Ainsi, accuser Georges Soros et consorts d’avoir fomenté la crise grecque reviendrait à accuser un vendeur de bière de causer la mort de milliers de personnes tuées chaque année sur les routes pour cause d’alcoolisme. De même, avancer que les chefs d’entreprise français qui développent leurs activités à l’étranger sont les coupables de la désindustrialisation de la France équivaudrait à soutenir que les vendeurs de voitures sont responsables des accidents de la route. En effet, s’il n’y avait pas d’alcool, il n’y aurait pas d’accidents liés à l’alcoolémie et si les voitures n’existaient pas, il n’y aurait pas d’accidents sur les routes. De la même façon, s’il n’y avait pas de marchés financiers, il n’y aurait pas de spéculateurs et si les frontières étaient hermétiques, les entreprises ne pourraient pas délocaliser. Seulement voilà, à l’instar de la suppression de la voiture et de l’interdiction de l’alcool, fermer les marchés et les frontières reviendrait à plonger le monde cent ans en arrière. Avec toutes les restrictions en termes de croissance, d’emploi et de revenus que cela entraînerait.

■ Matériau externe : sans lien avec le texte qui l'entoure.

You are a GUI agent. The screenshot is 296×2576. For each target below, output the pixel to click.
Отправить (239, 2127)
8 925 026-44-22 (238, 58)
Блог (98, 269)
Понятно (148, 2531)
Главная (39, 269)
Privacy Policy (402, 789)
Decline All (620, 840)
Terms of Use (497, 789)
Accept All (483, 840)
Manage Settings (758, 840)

Car, ne nous leurrons pas : sans marchés financiers, 50 % des financements des entreprises au niveau mondial disparaissent. Sans spéculation, les produits de couverture sur les risques de change et de taux deviennent impossibles, limitant par là même les échanges et la croissance à travers le monde. Enfin, sans libre échange, les pays s’appauvrissent et, dans la mesure où ils ne sont pas auto-suffisants, ils se remettent à faire des guerres d’expansion et des pillages. En d’autres termes, à l’image de la décroissance, la suppression de la spéculation et du libre-échange n’a aucun sens économique, si ce n’est le désordre social. Mais au-delà des non-sens que de telles situations engendreraient, il faut surtout bien comprendre que ce ne sont pas les spéculateurs qui sont à l’origine de la crise grecque, ni les entreprises françaises qui ont favorisé la désindustrialisation de l’Hexagone. Ces mouvements ne sont que des conséquences logiques des erreurs accumulées au cours des années 90 et 2000 par les dirigeants européens et français.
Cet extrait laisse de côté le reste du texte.